I’m gripping the rope, trying not to look down. Water rushes down a narrow rapid beneath me, and a very patient guide – one of several from the local village – is guiding my feet down the rock face as I giggle hysterically. “This is real Indiana Jones stuff,” says our G Adventures chief experience officer (CEO), Romel.
If you want to bask in the perfect blue waters of one of Haiti’s most beautiful waterfalls and lagoons – Bassin-Bleu, located just outside Jacmel – you have to work for it.
I’m in Haiti, exploring the country with G Adventures. Though not exactly a tourism hotspot – yet – agents selling Royal Caribbean cruises will be aware of its beautiful beaches, particularly the line’s private resort, Labadee. But this little-explored Caribbean nation has so much more to offer, which this 10-day tour highlights.
If you know little else about Haiti, you’ll know it suffered a devastating earthquake in 2010. Now, just eight months after Hurricane Matthew hit the nation’s south peninsula, the message is not only that Haiti is very much open for business but that tourism is a key way to help it recover.

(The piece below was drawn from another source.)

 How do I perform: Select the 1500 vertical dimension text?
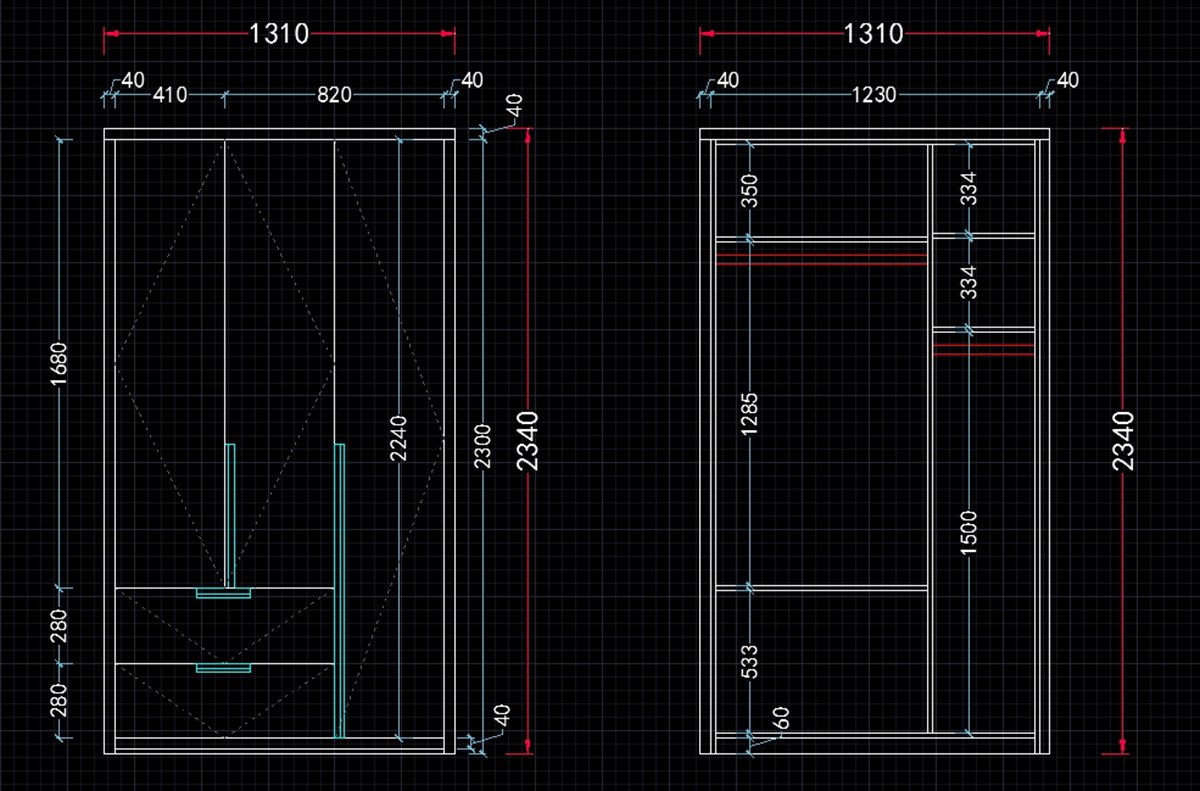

It’s an issue that’s vitally important to G Adventures. “When people flee and don’t think they can travel to a place, that hurts the country even more,” says Kelly Galaski, programme and operations manager for G Adventures’ non-profit organisation, the Planeterra Foundation.
Although Haiti had a profound tourism heyday in the 1950s and 1960s, years of political upheaval and natural disasters all but shut things down.
In 2013, Galaski was asked to assess Haiti’s tourism readiness, including infrastructure and attractions, both natural and historical.
“We were really impressed with everything from the service at the hotels and guest houses, to the sites. The culture here is so unique. We thought everything wrapped into one would be a really unique destination.”
Haiti’s appeal in that heyday was something close to Cuba’s now, with its mix of ornate gingerbread architecture, music and culture holding considerable appeal.
That’s all still there. And as the first and only nation in the world to be born of a slave revolt, its culture – from the Creole language to its music and the Vodou religion – is still a unique fusion of its African and European heritage.
It’s something the G Adventures’ tour – starting and ending in Port-au-Prince – actively looks to immerse travellers in.
So far, I’ve visited Unesco World Heritage site Citadelle, the largest fortress in the Americas, and Sans-Souci Palace high in the mountains outside the northern city of Cap-Haitien; explored one of the Caribbean’s largest cave systems at Grotte Marie Jeanne; and discovered capital Port-au-Prince’s vibrant arts scene, from the metalworking village of Noailles at Croix-des-Bouquets to the artist community of Atis Rezistans, where discarded objects from hub caps to TV sets are turned into sculptures.